Projection operations are shown to stabilize optimization in non-log-concave regimes (e.g., heavy-tailed posteriors, robust regression), preventing pathological parameter values such as degenerate covariances.

Figure 3: Comparative performance across NGVI schedules by iterations; adaptive scheduling accelerates precise convergence.
Figure 4: Schedule ηt=5×10−3; impact on convergence speed and neighborhood size as predicted by theory.
Compared to prior literature ([hanzely2021], [wu2024]), the paper advances tighter variance definitions and broader applicability by decoupling convergence guarantees from explicit posterior recoverability and extending results to Bregman-projected domains. The theoretical framework seamlessly connects stochastic mirror descent advances in optimization to variational inference, supplying a robust foundation for large-scale, non-conjugate Bayesian inference.
The results open pathways for algorithmic scheduling strategies driven by convergence rate requirements, resource constraints, and desired approximation accuracy, formalizing the trade-off landscape for practitioners.
Future Directions and Applications
The methodology is amenable to generalized exponential families, such as q-exponential and λ-exponential classes, enabling heavy-tailed and mixture-based approximate inference. Integrating these families can facilitate robust Bayesian modeling and extend the benefits of NGVI to broader classes of models where standard conjugacy does not hold.
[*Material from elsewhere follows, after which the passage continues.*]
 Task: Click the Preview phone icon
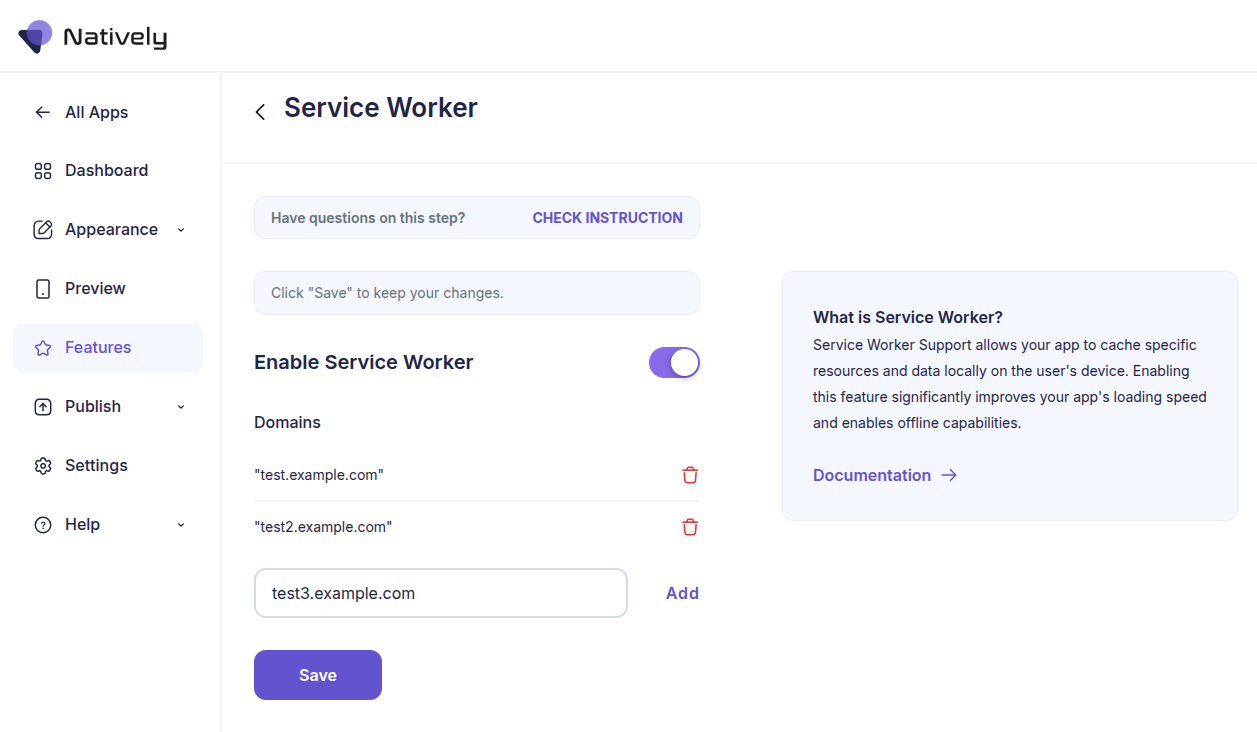(x=43, y=289)
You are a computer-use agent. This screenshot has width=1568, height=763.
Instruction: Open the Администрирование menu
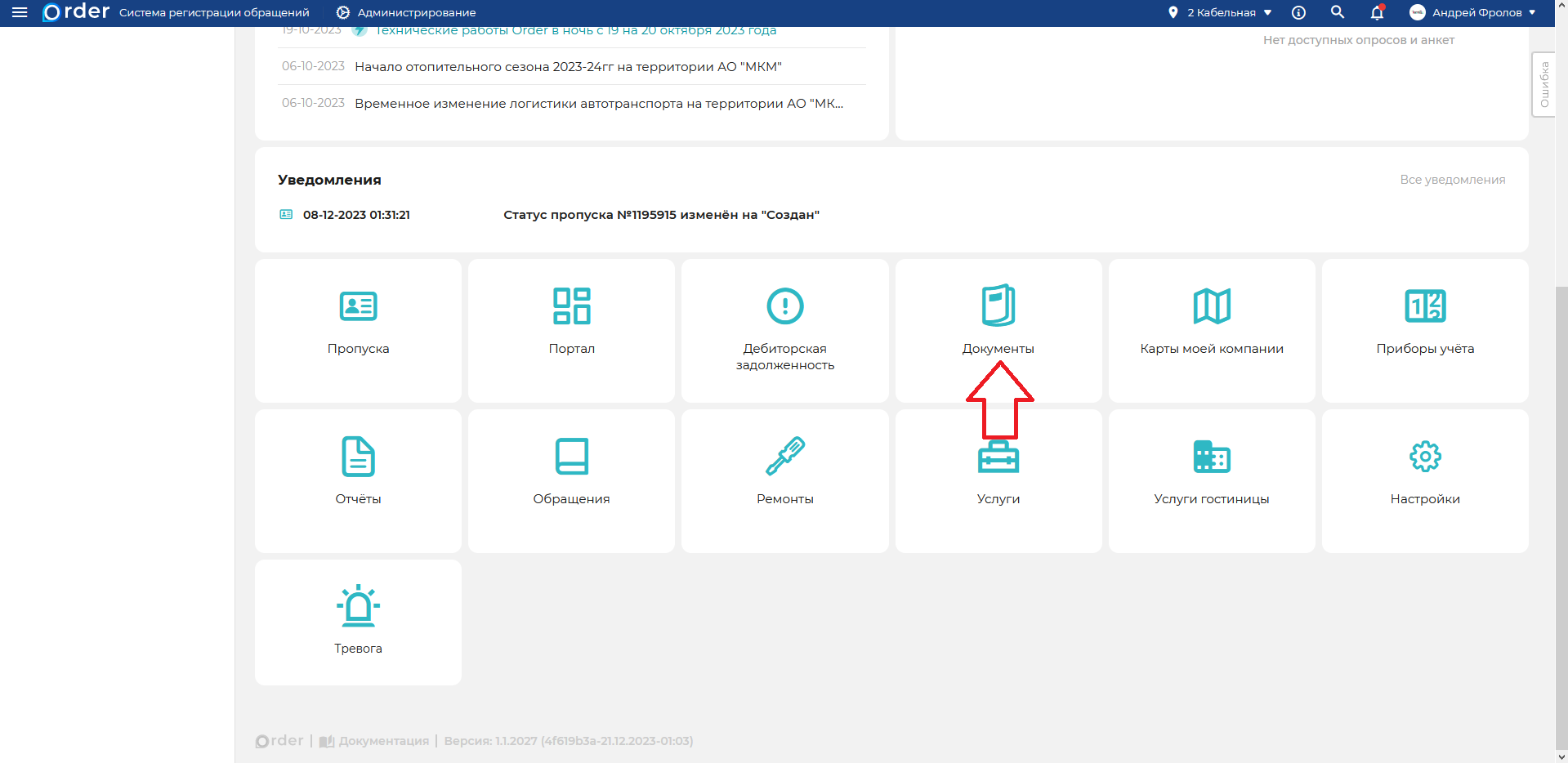(407, 12)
Anticipated developments include adaptive learning algorithms that dynamically tune step size and batch size during training, leveraging real-time variance estimates to optimize convergence behavior in heterogeneous data environments.
Conclusion
This paper provides a rigorous, general framework for the convergence analysis of projected stochastic NGVI. By leveraging Bregman geometry, mirror descent duality, and novel variance analysis, it delivers actionable theoretical guarantees across a spectrum of scheduling regimes. The practical implications span algorithmic design, computational efficiency, and model robustness, establishing a foundation for principled variational inference in contemporary statistical and machine learning applications.